---
title: PARAFAC2 Pipeline Orchastrator Demonstration
description: A prototype for a sklearn based PARAFAC2 pipeline Orchastrator with preprocessing, pipeline, postprocessing and results demonstration
project: parafac2
status: closed
conclusion: "orchastrator successfully completes the PARAFAC2 pipeline and displays results, storing them in a database in a datamart-like model"
---

# Introduction

Multistage preprocessing of data prior to modeling can quickly become difficult to manage - keeping track of the order of execution of the individual stages, modifying stages, and inspecting the data in between stages are some requirements that need to be managed. One popular method is the sklearn Pipeline object. It can be used to organise and inspect the individual stages. However, its most powerful feature is that it provides a grid search capability, allowing the user to **test** different hyperparameter combinations across the different stages. Say you wanted to see how a more aggressive baseline correction strategy would affect the binning of the signal, and thus the decomposition result. it does require a modicrum of work to set up, but the payoff is large.
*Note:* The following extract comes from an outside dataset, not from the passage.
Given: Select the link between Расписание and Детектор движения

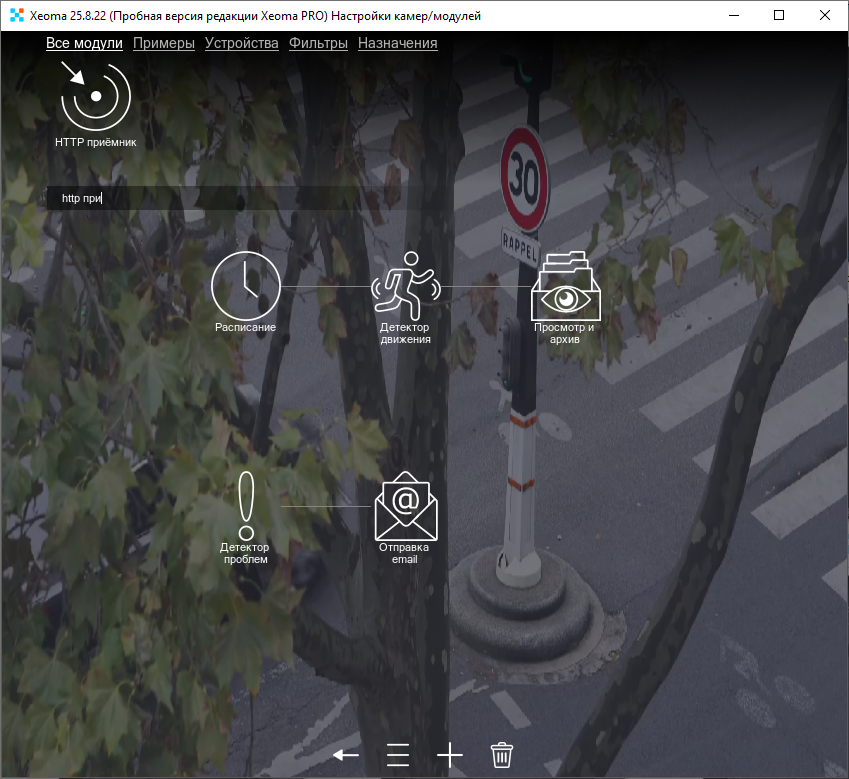Looking at the screenshot, I should pyautogui.click(x=325, y=287).
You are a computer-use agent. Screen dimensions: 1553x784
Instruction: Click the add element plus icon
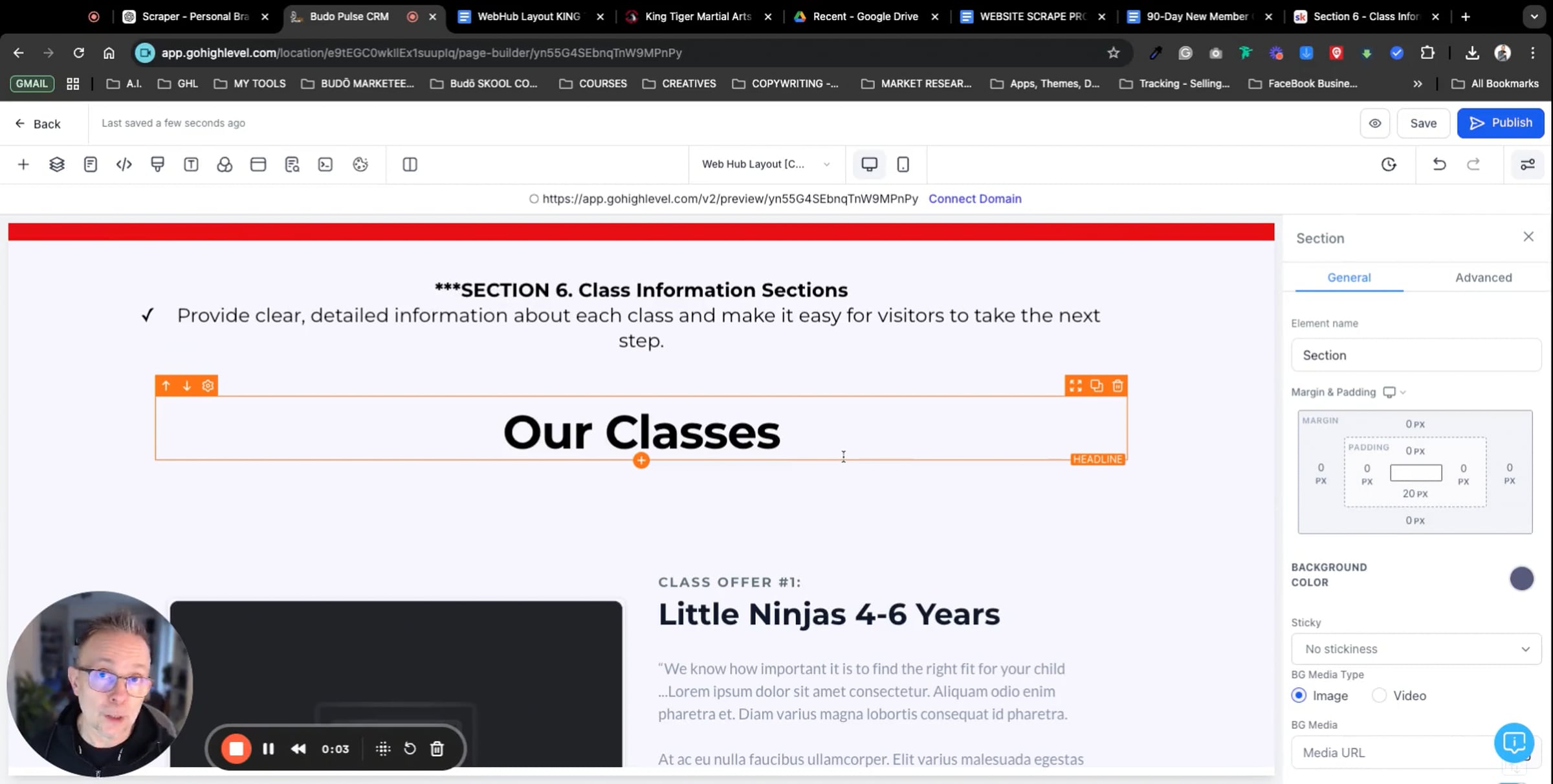pos(23,164)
In this notebook we will set up a pipeline framework that will enable us to organise the stages of the pipeline and inspect the pipeline if an error is encountered.

# Setup


In [None]:
%reload_ext autoreload
%autoreload 2

# get the test data as two tables: metadata and a samplewise stacked img table

import duckdb as db
from pca_analysis.definitions import DB_PATH_UV
from pca_analysis.code.get_sample_data import get_ids_by_varietal

import polars as pl

from pca_analysis.notebooks.experiments.parafac2_pipeline.orchestrator import (
    Orchestrator,
)
import logging

logger = logging.getLogger()
logger.setLevel(logging.INFO)

con = db.connect(DB_PATH_UV)
ids = get_ids_by_varietal(con=con, varietal="shiraz")


# Define Test Data

We want a representative dataset small enough to enable quick iterations.

In [None]:
testdata_filter_expr = pl.col("mins").is_between(0.7, 1.39) & pl.col("nm").is_between(
    240, 270
)

orc = Orchestrator()
orc.load_data(con=con, runids=ids, filter_expr=testdata_filter_expr)
orc.input_data.plot_3d()


# Decomposition


visual inspection hints at 8 peaks translating to a 8 + 1 rank, with 1 for noise.


In [None]:
results = orc.run_pipeline()


## Viz

A demonstration of some visualisation of the decomposition results.


### The Reconstruction in 3D


In [None]:
results.viz_recon_3d()


### Overlay Components and Input


In [None]:
results.viz_overlay_curve_components(sample=0, wavelength=0)


# Overlay Input and Recon 2D

In [None]:
results.viz_recon_input_overlay(sample=7, wavelength=10)


### Facet of Recon and Input 2D By Sample


In [None]:
results.viz_recon_input_overlay_facet(wavelengths=10, facet_col="sample")


### Facet by Wavelength


In [None]:
results.viz_recon_input_overlay_facet(samples=2, facet_col="wavelength_point")


## Test: Is my Reconstruction Equal to the Tensorly Implementation

A sanity check will be whether it is.

### Verifying the Horizontal Sum

To reconstruct the slice we sum (convolve) the components, as by definition their sum is the input X. This currently achieved by converting the individual component columns into a list and summing the list. One possible cause of the discrepency is that duckdb handles floating points slightly differently (or list sums) to numpy. To test this, we can get the component columns as a numpy array and sum them then compare to the duckdb result.

In [None]:
results._check_computations_match_tly()


Ok. That proves it. Any variation is caused by either polars or duckdb rather than a computation error on my part.


# Conclusion

Bare bones orchestrator with preprocessing, pipeline, postprocessing and results display is complete.